Ocean Grove’s North End boardwalk will still be repaired this fall but using a new contractor after a potential legal dispute made the Township Committee re-award the contract.
“Everything required was not submitted (by the winning contractor) and, obviously, we cannot award the contract,” Committeeman Eric Houghtaling said at a special meeting Monday evening.
On Aug. 24, the Township Committee awarded a $609,200 contract to Epic Management Inc., based in Piscataway, who was the lowest bidder for the boardwalk project, which is expected to begin in late September and take 30 to 45 days, depending on the weather.
On Aug. 25, a bid protest letter was received from Bird Construction, the second lowest bidder, charging that Epic Management failed to submit Responsible Contractor Certifications for its subcontractors as required for in the township ordinance, which is based on state law.
Township Attorney Gene Anthony earlier determined that Epic failed to submit the proper certifications for two subcontractors and is therefore nonresponsive to the bid.
However, when a resolution to award a $622,739 contract to Bird Construction, based in Bayville, was introduced at the last Township Committee meeting there was no second to the resolution – so no action was taken until Monday’s special meeting where the contract was awarded to Bird.
Township Attorney Gene Anthony said the protest by Bird may “bring out something fatal” and that the governing body needs to decide the basis of the protest being filed.
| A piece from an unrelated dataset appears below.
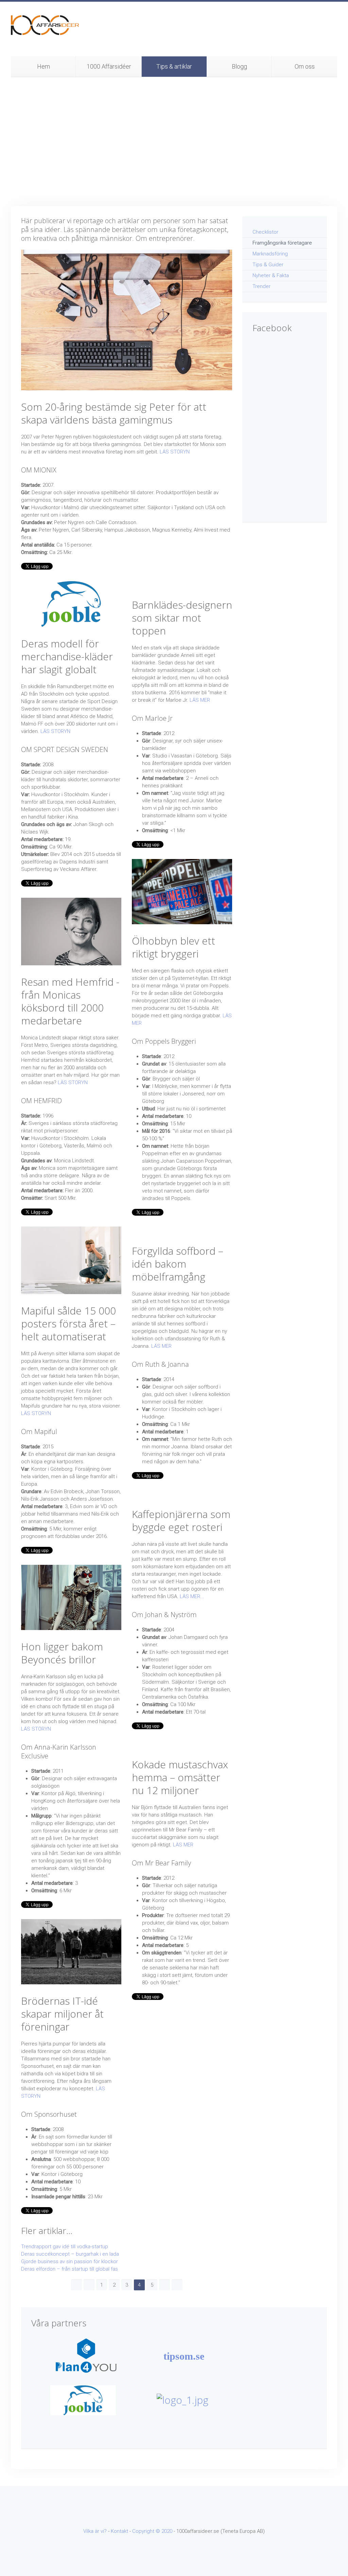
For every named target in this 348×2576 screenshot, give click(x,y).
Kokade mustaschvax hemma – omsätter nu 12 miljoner (180, 1777)
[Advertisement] (174, 141)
Filing a protest is one of the first steps taken if a company wants to take legal action on a contract.
“I have no preference (on a contractor) as long as the job gets done,” said J.P. Gradone, Executive Director/Chief Operations Officer for the Ocean Grove Camp Meeting Association (OGCMA).
Neptune Business Administrator Vito Gadaleta said he does not expect the change in contractors to delay the project, which is supposed to begin within the next few weeks.
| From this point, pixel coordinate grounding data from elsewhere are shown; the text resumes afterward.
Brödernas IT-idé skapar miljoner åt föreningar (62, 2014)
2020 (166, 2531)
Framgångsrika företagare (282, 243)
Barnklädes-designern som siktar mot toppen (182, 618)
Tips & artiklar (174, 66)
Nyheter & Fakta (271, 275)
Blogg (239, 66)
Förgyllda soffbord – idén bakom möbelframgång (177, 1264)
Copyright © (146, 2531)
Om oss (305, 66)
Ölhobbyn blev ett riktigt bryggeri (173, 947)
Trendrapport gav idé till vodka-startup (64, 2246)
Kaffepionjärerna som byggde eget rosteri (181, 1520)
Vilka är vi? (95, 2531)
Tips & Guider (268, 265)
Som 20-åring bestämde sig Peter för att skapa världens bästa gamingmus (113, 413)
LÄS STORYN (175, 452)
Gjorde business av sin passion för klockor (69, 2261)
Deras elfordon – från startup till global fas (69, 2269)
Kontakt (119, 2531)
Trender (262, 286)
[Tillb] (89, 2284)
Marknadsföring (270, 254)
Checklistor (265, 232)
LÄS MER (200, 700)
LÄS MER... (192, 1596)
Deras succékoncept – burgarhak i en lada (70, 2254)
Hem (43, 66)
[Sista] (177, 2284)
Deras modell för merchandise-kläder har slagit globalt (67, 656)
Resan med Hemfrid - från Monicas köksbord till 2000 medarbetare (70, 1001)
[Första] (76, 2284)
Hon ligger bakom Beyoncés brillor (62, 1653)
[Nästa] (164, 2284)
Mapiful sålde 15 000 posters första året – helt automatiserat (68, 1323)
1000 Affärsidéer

The North End boardwalk project will redo the boardwalk from the Surf Avenue street access north to the Asbury Park border. The boardwalk will not only be replaced but also widened.
After Hurricane Irene in 1992, the original 30-foot boardwalk was reduced to 20 feet when rebuilt. The boardwalk is now being expanded back to its original 30-foot width with an even wider area in front of the large commercial building at the northern end.
“It was a Camp Meeting Association decision to widen the boardwalk, not FEMA,” Gradone said previously.
The OGCMA expects to be reimbursed by the Federal Emergency Management Agency (FEMA) for 90 percent of the project’s cost. Any money received from FEMA must go directly to pay down the bond, which is issued to the township, not to the OGCMA.